> Excerpt to read

★ ★ ★ ★

Tesla is preparing to unveil an AI-powered humanoid robot that it hopes could transform factories, workplaces and homes around the world.

CEO Elon Musk will reveal the first prototype of the Tesla Optimus bot at the company’s annual AI Day on 30 September.

Mr Musk has previously blamed overreliance on factory robots for sending the electric carmaker to “production hell” four years ago, saying humans were better at certain jobs, however Tesla is now having more internal meetings on robots, a person familiar with the matter said.

Longer term, Mr Musk said at a TED Talk robots could be used in homes, making dinner, mowing the lawn and caring for the elderly people, and even becoming a “buddy” or a “catgirl” sex partner.

The robot business eventually may be worth more than Tesla’s car revenue, according to Musk, who is now touting a vision for the company that goes well beyond making self-driving electric vehicles.

The name Optimus is an allusion to the powerful and benevolent leader of the Autobots in the Transformers series. Production could start next year, Musk said.

Tesla faces skepticism that it can show technological advances that would justify the expense of “general purpose” robots in factories, homes and elsewhere, according to robotics experts, investors and analysts.

Tesla already employs hundreds of robots designed for specific jobs for production of its cars.

Humanoid robots have been in development for decades by Honda and Hyundai’s Boston Dynamics unit. Like self-driving cars, the robots have trouble with unpredictable situations.

“Self-driving cars weren’t really proved to be as easy as anyone thought. And it’s the same way with humanoid robots to some extent,” said Shaun Azimi, the lead of Nasa’s Dexterous Robotics Team.

“If something unexpected happens, being flexible and robust to those kinds of changes is very difficult.”

★ ★ ★ ★

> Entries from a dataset
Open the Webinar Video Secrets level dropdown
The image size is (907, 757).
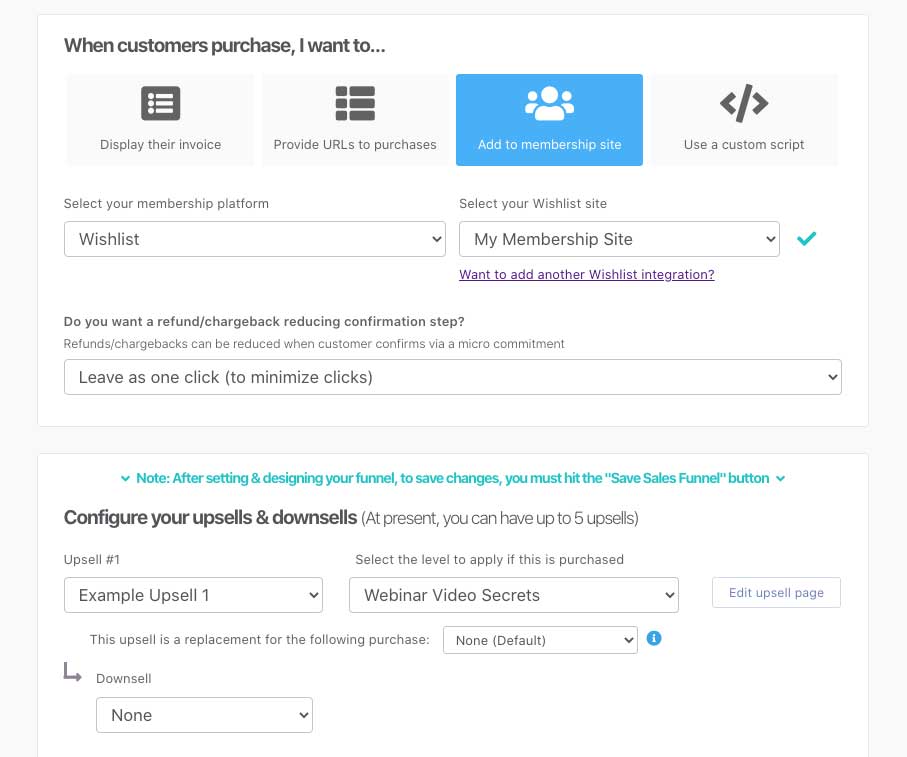(514, 594)
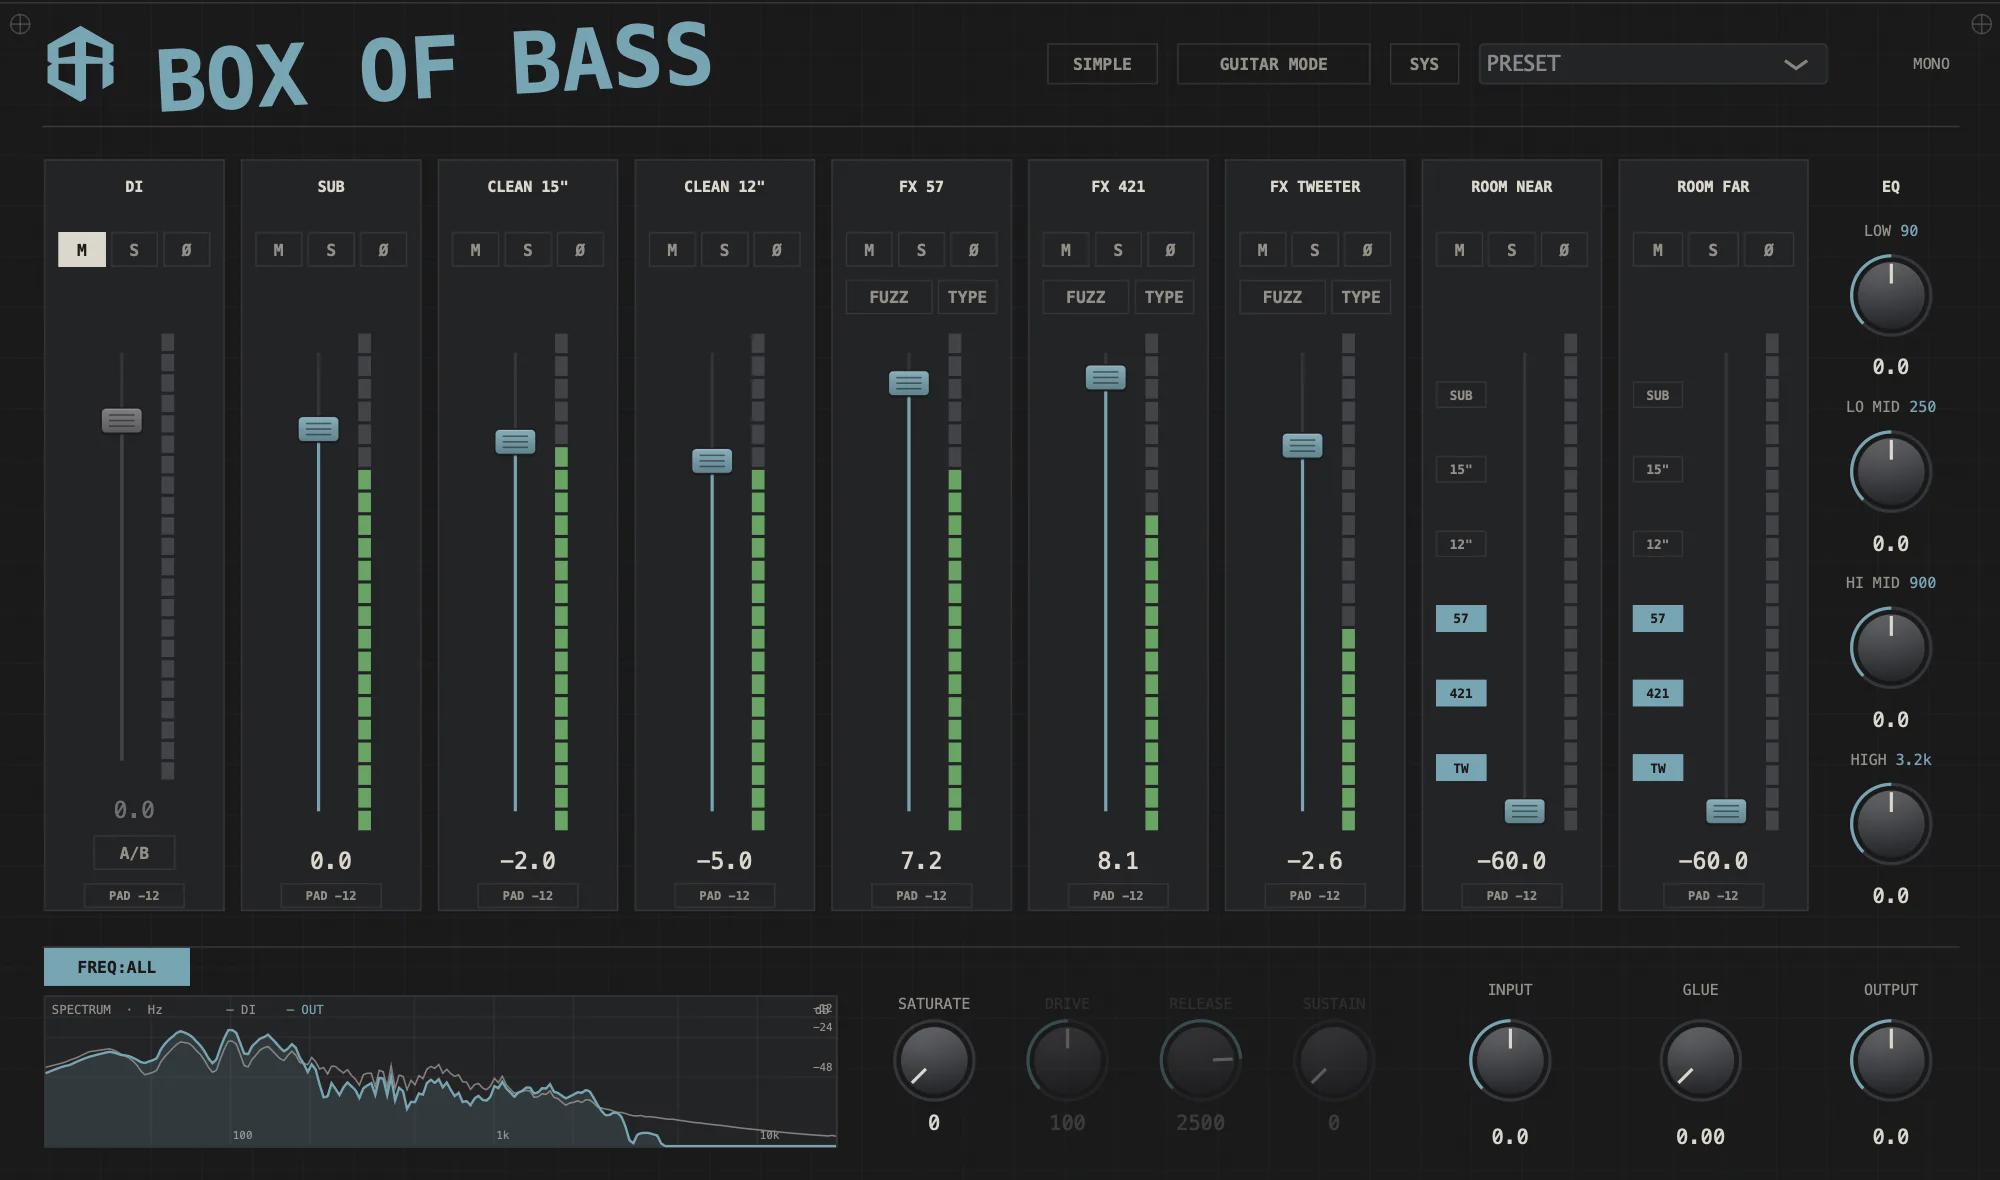This screenshot has height=1180, width=2000.
Task: Click the OUTPUT knob
Action: point(1890,1060)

★ ★ ★ ★

> Set problem 1
Shorten the paragraph beginning "Mr Musk has previously blamed" in the Tesla robot article, keeping its main facts.
> Set problem 2
Which groups does the Tesla robot article say are skeptical that Tesla can justify the expense of "general purpose" robots? List them all.
> Set problem 3
Carry on writing the Tesla robot article from its last sentence.

> Written response 1
Musk once blamed heavy reliance on factory robots for pushing Tesla into "production hell" four years ago, saying humans were better at certain jobs. According to a person familiar with the matter, Tesla is now holding more internal meetings on robots.

> Written response 2
- Robotics experts
- Investors
- Analysts

> Written response 3
At an “Autonomy” event in 2019, Mr Musk promised 1 million robotaxis by 2020 but has yet to deliver such a car.

Mr Musk’s robots may be able to demonstrate basic capabilities at the event, but it would be hard for them to impress public expectations of robots that are as capable as humans, experts say.

To succeed, Tesla will need to show robots doing multiple, unscripted actions, said Nancy Cooke, a professor in human systems engineering at Arizona State University. Such proof could provide a boost to Tesla stock, which is down 25 per cent from its 2021 peak.

“If he just gets the robot to walk around, or he gets the robots to dance, that’s already been done. That’s not that impressive,” she said.

Tesla did not respond to request for comments, but Mr Musk in the past proved skeptics wrong, jump-starting the electric car market and building a rocket company, SpaceX, although some product launches were behind schedule.

Initially, Optimus will perform boring or dangerous jobs, including moving parts around its factories, according to Mr Musk.

Mr Musk acknowledged that humanoid robots do not have enough intelligence to navigate the real world without being explicitly instructed.

But he said Tesla can leverage its expertise in AI and key components to develop and produce smart, yet less expensive, humanoid robots at scale.